Not sure if the mangrove propagules are going to do well in fresh water. Only time will tell. I rigged a spare 36" Finnex LED fixture I had lying around to light my sump in the 180. It is on my standard light timer which runs 12 hours /day.

Initially I had all 15 mangrove propagules in the 93g. it definitely did seem to have an impact on nitrate reduction...my nitrates were only 5PPM in that tank after a week...usually they would be about 20ppm!

Here are some pics:

the sump for my 180gal tank (75 gal tank w/ red mangroves):



93gal tank w/ red mangroves:




Has anyone had any experience with mangroves? I read you need to keep an eye on the roots because they eventually can crack a tank if they get into the tank seals?

Anyway I figure they are such slow growers that I am not really concerned at the moment. Thoughts? Any tips are greatly appreciated.

-Zeke


----------



## zwanged (Nov 4, 2012)

Some updates:

I tried introducing some more aquatic plants to the tank by acclimating them in a separate tank to brackish water. Current SG is 1.005. Time will tell whether they survive or not...

I moved the datnoid to the 180gal (drip-acclimated him to fresh water), and added 3 columbian sharks. I am aware they will likely outgrow the tank...Initially i had gotten just one columbian but he seemed to be acting very neurotic when kept singly, so I got 2 more. I may rehome them to a larger tank later when they get bigger if it seems necessary. I also added 4 orange chromides. 

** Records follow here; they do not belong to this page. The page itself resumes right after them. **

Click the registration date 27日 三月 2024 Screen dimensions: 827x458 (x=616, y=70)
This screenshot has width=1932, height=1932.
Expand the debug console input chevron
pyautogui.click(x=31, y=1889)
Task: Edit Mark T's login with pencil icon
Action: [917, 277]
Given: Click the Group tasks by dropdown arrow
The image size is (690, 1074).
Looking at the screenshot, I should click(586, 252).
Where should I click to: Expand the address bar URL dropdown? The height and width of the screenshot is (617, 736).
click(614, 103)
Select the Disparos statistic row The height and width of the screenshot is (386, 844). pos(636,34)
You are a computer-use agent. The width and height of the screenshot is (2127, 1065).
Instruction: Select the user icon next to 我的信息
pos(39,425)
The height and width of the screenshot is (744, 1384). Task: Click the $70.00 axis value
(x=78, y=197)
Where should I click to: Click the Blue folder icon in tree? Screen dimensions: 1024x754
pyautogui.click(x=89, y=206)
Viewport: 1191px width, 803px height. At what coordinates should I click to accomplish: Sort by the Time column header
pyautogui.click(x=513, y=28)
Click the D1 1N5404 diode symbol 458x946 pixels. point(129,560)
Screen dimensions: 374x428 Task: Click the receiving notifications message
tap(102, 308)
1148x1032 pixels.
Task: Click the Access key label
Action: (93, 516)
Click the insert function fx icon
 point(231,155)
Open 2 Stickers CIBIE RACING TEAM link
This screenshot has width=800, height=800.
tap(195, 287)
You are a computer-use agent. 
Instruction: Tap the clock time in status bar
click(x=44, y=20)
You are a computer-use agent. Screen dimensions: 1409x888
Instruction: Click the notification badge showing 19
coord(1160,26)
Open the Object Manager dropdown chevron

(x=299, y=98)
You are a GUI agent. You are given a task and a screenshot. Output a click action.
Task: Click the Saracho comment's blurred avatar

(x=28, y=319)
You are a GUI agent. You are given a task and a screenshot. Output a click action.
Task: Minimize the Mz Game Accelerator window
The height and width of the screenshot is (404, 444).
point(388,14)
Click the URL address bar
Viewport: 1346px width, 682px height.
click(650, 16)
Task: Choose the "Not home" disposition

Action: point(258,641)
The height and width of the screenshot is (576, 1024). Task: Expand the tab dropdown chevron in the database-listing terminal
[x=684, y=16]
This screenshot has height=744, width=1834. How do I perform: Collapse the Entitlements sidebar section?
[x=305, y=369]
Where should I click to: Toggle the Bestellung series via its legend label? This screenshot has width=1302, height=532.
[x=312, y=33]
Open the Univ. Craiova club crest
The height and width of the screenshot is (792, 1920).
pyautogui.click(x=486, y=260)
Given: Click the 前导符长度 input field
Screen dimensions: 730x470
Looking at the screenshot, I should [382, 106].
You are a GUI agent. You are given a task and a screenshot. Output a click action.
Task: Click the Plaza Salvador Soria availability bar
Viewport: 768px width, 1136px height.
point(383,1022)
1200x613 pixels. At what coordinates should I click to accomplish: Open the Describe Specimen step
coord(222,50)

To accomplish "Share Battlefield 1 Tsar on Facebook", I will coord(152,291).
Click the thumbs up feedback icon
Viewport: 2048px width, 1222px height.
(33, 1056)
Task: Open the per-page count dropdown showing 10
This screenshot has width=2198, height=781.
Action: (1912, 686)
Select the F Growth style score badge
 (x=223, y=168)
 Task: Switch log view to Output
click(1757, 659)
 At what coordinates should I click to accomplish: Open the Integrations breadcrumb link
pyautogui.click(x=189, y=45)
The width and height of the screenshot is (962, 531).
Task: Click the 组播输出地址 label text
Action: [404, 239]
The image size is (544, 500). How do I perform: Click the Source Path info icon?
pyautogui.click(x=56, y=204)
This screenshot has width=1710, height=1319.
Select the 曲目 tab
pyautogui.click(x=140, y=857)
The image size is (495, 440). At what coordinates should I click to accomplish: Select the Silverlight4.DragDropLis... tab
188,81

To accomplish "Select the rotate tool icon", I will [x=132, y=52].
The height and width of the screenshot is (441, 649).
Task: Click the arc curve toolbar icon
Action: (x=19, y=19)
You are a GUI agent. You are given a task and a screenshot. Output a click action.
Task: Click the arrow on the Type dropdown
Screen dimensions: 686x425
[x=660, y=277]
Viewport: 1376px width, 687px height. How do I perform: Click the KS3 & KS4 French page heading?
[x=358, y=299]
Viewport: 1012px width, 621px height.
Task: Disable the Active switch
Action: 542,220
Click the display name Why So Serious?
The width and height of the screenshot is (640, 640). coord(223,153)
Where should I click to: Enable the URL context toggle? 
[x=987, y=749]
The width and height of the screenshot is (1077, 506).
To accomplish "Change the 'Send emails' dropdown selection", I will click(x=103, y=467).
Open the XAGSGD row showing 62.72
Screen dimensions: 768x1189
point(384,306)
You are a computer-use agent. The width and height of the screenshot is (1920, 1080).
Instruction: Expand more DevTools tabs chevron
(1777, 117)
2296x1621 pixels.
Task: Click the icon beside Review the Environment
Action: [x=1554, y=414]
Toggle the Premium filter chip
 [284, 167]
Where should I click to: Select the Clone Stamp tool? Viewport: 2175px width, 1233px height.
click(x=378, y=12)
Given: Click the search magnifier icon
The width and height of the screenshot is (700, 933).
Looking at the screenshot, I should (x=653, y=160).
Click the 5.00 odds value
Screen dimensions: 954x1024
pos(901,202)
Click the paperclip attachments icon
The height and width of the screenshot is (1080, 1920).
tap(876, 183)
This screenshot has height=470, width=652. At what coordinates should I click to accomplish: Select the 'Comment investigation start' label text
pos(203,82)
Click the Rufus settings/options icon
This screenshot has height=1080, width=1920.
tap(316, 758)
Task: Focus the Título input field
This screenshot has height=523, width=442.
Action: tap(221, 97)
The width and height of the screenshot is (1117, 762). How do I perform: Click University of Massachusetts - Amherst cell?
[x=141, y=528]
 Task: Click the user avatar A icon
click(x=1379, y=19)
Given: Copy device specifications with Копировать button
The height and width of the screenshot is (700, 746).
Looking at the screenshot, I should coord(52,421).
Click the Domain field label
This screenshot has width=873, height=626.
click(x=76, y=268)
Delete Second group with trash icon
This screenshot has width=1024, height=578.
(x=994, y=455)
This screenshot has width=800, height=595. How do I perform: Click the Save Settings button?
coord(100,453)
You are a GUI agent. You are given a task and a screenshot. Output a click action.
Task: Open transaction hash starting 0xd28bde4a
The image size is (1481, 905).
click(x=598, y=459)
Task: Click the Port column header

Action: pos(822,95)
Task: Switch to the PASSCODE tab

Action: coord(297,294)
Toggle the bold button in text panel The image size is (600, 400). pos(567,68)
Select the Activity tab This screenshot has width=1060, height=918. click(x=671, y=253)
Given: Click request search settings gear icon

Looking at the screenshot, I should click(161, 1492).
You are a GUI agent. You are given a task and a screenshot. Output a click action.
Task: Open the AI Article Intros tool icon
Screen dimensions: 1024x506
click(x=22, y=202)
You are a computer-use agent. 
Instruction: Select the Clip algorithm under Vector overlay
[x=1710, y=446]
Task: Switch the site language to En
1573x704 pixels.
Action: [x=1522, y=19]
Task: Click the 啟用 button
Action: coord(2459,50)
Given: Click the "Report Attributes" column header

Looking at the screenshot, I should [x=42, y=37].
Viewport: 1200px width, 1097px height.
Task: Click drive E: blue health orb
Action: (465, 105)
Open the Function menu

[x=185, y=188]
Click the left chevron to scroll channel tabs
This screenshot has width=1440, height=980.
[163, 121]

Here are some updated pics:














-Zeke


----------



## majerah1 (Oct 29, 2010)

Looking fantastic!


----------



## zwanged (Nov 4, 2012)

Thanks! I'm waiting for these mangroves to grow...gonna take a long time  They seem to be veryyyyy slow growers. I have 2 leaves on a few of the plants now....

-Zeke


----------



## zwanged (Nov 4, 2012)

Also, here's a quick video of the tank.

VID_20141109_130611949_zpsizklfj3o.mp4 Video by zwanged | Photobucket


----------



## coralbandit (Jul 29, 2012)

Everything in the video looks great,including the plants!
Those columbian sharks can get huge!


----------



## zwanged (Nov 4, 2012)

Thanks! Yeah...so I've heard about them. Maybe I will eventually set up a SW tank for them when they get bigger....are they reef safe?

-Zeke




coralbandit said:


> Everything in the video looks great,including the plants!
> Those columbian sharks can get huge!


----------



## coralbandit (Jul 29, 2012)

zwanged said:


> Thanks! Yeah...so I've heard about them. Maybe I will eventually set up a SW tank for them when they get bigger....are they reef safe?
> 
> -Zeke


They may be reef safe as in they will not eat corals,but they get so big that they probly don't make a good addition to reef,But could use the largest tank available.
Most of what i just found said 10-20 inches in size and 10+ year life span.
These guys are on the top 10 list of fish that should not be sold for aquariums due to their size and need for salt after being juvis.
They do enjoy company of their own though so having three makes senes.
definately keep us up on hoe fast they grow.


----------



## zwanged (Nov 4, 2012)

Will do. I am curious about their growth rate as well. Right now they're about 3-4 inch.

-Zeke



coralbandit said:


> They may be reef safe as in they will not eat corals,but they get so big that they probly don't make a good addition to reef,But could use the largest tank available.
> Most of what i just found said 10-20 inches in size and 10+ year life span.
> These guys are on the top 10 list of fish that should not be sold for aquariums due to their size and need for salt after being juvis.
> They do enjoy company of their own though so having three makes senes.
> definately keep us up on hoe fast they grow.


----------